Looking to the future, the PSNC would like to see the national commissioning of the NHS Health Check service from pharmacies to address the current patchy local commissioning.

“The service should include greater follow-up support for people who have agreed lifestyle changes following their check, provided by pharmacies,” says Mr Buxton.

As healthcare moves towards self-care and prevention, the NPA’s Ms Mangion says there should be nationally commissioned health checks where community pharmacists can screen for common long-term conditions such as hypertension, diabetes and asthma.

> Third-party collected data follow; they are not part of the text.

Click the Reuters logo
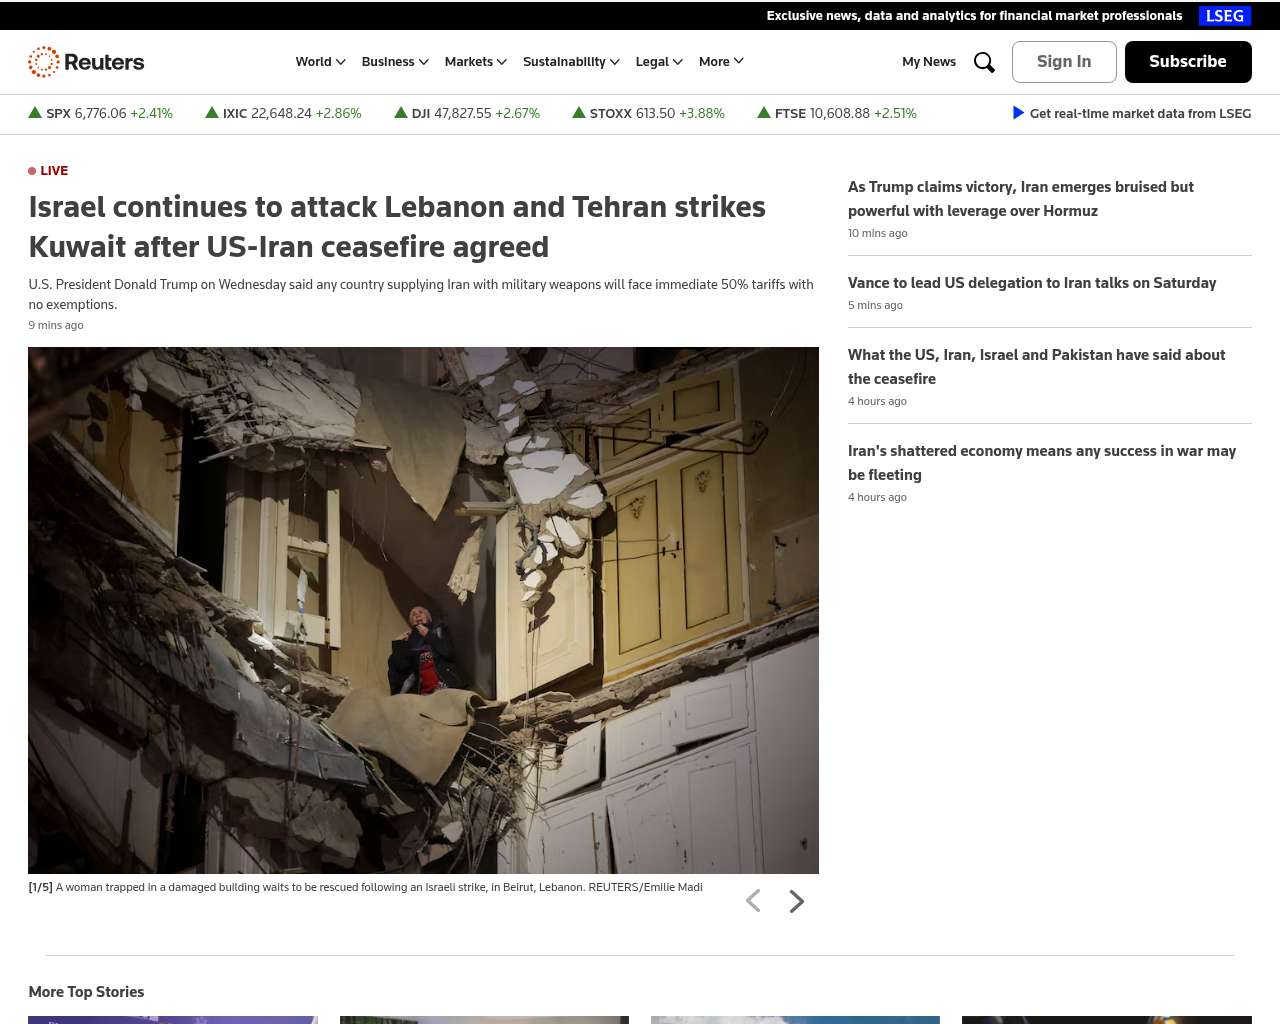tap(86, 62)
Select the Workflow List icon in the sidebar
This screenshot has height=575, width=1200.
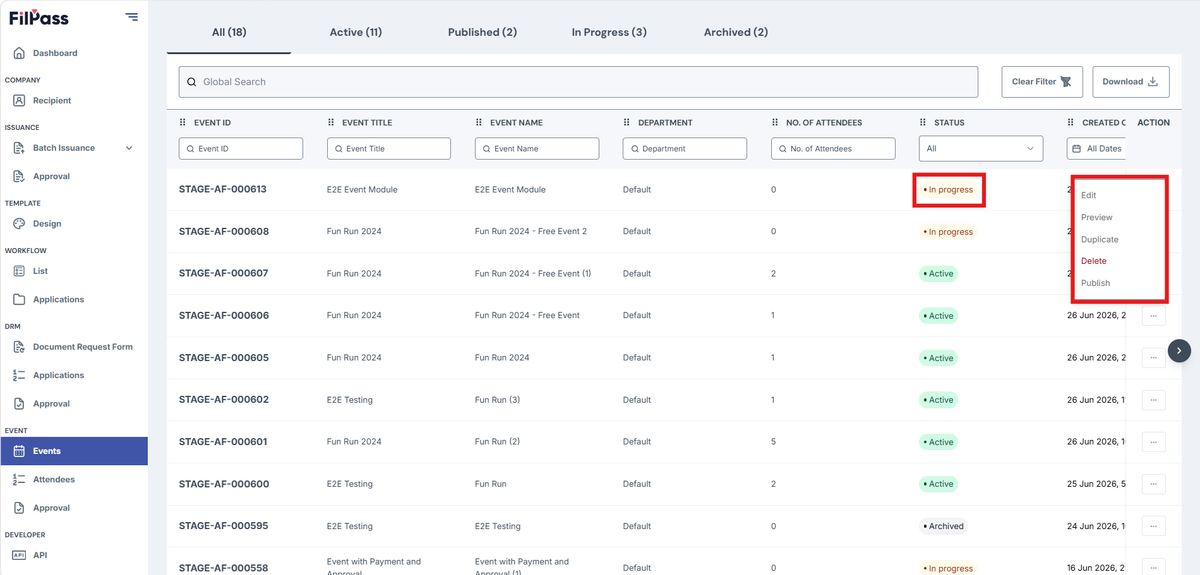click(19, 271)
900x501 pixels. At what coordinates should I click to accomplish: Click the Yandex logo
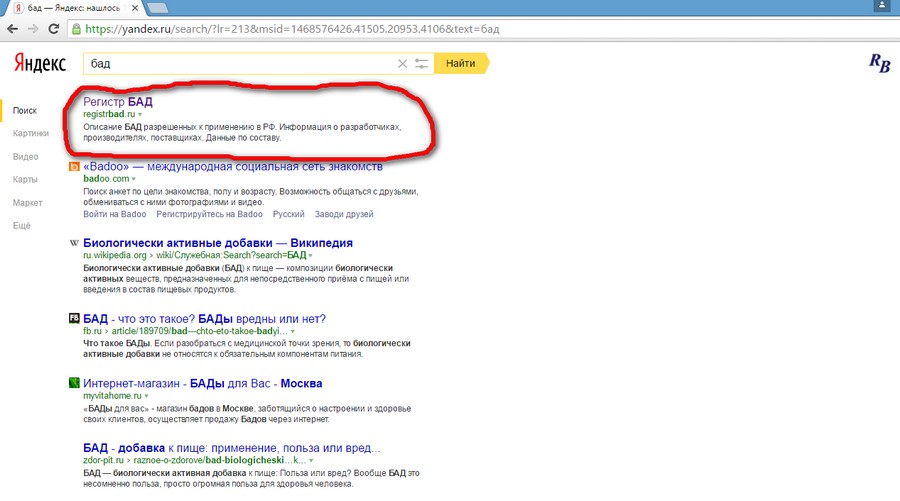click(x=40, y=64)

“In our response to the Department of Health and Social Care (DHSC) consultation on Advancing our health: prevention in the 2020s, we also called for an England-wide service involving the provision of oral contraception and advice which includes monitoring blood pressure and weight. This would have a positive impact and help reduce health inequalities,” she says.

With GP services under increasing pressure, community pharmacy’s role in delivering diagnostic point-of-care testing for customers and patients looks set to grow.

As Ms Thakerar says: “What may start as a private service, if proved to be successful and evidence-based, will hopefully be commissioned in the future. Our role has changed so much in the last decade and that shows service providers have a lot of faith in our profession.”